## Persyaratan
1. Perbarui bagian teks tentang hukum tanah yang diawali kata-kata berisi "Adapun pengejawantahan" dan diakhiri "Tanah; dan lain-lain.", lalu tuliskan kembali bagian itu dengan mengganti "Hak Guna Usaha" menjadi "Hak Milik".
2. Tulis lanjutan teks tentang hukum tanah, dimulai tepat setelah kalimat terakhirnya.

## Teks Hasil Ekstraksi
────

BAB I
PENDAHULUAN
A. Latar Belakang
Tanah merupakan salah
satu sumber kehidupan yang sangat vital bagi manusia, baik dalam fungsinya
sebagai sarana untuk mencari penghidupan yaitu sebagai pendukung mata
pencaharian di berbagai bidang seperti pertanian, perkebunan, peternakan,
perikanan, industri, maupun yang dipergunakan sebagai tempat untuk bermukim
dengan didirikannya perumahan sebagai tempat tinggal.
Ketentuan yuridis yang
mengatur mengenai eksistensi tanah yaitu terdapat dalam Undang-undang Nomor 5
Tahun 1960 Tentang Peraturan Dasar Pokok-pokok Agraria yang selanjutnya disebut
UUPA, merupakan pelaksanaan dari ketentuan Pasal 33 ayat (3) Undang-undang
Dasar 1945 yang menyatakan bahwa bumi dan air dan kekayaan alam yang terkandung
di dalamnya dikuasai oleh negara dan dipergunakan untuk sebesar-besar
kemakmuran rakyat.
Adapun pengejawantahan
lebih lanjut mengenai Hukoem tanah,
banyak tersebar dalam berbagai peraturan perundang-undangan lainnya seperti
Peraturan Pemeriintah Nomor 40 Tahun
1996 Tentang Hak Guna Usaha, Hak Guna Bangunan, dan Hak Pakai atas Tanah;
Peraturan Menteri Agraria/Kepala Badan Pertanahan Nasional Nomor 3 Tahun 1999
Tentang Pelimpahan Kewenangan Pemberian dan Pembatalan Keputusan Pemberian Hak
atas Tanah; dan lain-lain.

────

## Data yang Disediakan

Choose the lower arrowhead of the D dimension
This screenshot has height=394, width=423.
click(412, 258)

────

## Jawaban
1.
Adapun pengejawantahan
lebih lanjut mengenai Hukoem tanah,
banyak tersebar dalam berbagai peraturan perundang-undangan lainnya seperti
Peraturan Pemeriintah Nomor 40 Tahun
1996 Tentang Hak Milik, Hak Guna Bangunan, dan Hak Pakai atas Tanah;
Peraturan Menteri Agraria/Kepala Badan Pertanahan Nasional Nomor 3 Tahun 1999
Tentang Pelimpahan Kewenangan Pemberian dan Pembatalan Keputusan Pemberian Hak
atas Tanah; dan lain-lain.

2.
Dalam ruang lingkup
agraria, tanah merupakan bagian dari bumi yang disebut permukaan bumi. Tanah
yang dimaksudkan di sini bukan mengatur tanah dalam segala aspeknya, melainkan
hanya mengatur salah satu aspeknya yaitu tanah dalam pengertian yuridis yang
disebut hak. Tanah sebagai bagian dari bumi disebutkan dalam Pasal 4 ayat (1)
UUPA yaitu:
“Atas dasar hak
menguasai dari negara sebagai yang dimaksud dalam Pasal 2, ditentukan adanya
macam-macam hak atas permukaan bumi yang disebut tanah, yang dapat diberikan
kepada dan dipunyai oleh orang-orang baik sendiri maupun bersama-sama dengan
orang lain serta badan-badan Hukoem .”
Hak yang dapat diberikan
kepada warga negara, namun ada masalah selanjutnya, yakni warga negara yang
mendiami Indonesia bukan hanya warga negara Indonesia saja, tetapi ada juga
warga negara asing. Masalahnya adalah bagaimanakah pengaturan secara yuridis
mengenai pemberian hak kepada selain warga negara Indonesia. Berdasarkan latar
belakang diatas Kami bermaksud membuat Makalah dengan judul “Hak Warga Negara
Asing terhadap Penguasaan Tanah di Indonesia”.
B. Rumusan masalah
Dari latar belakang
tersebut, kami akan membatasi pokok bahasan makalah ini. Kami membatasi masalah
menjadi dua hal, yaitu:
1. Siapa saja yang boleh memiliki hak penguasaan
atas tanah?
2. Apakah Warga Negara Asing boleh memiliki hak
atas tanah?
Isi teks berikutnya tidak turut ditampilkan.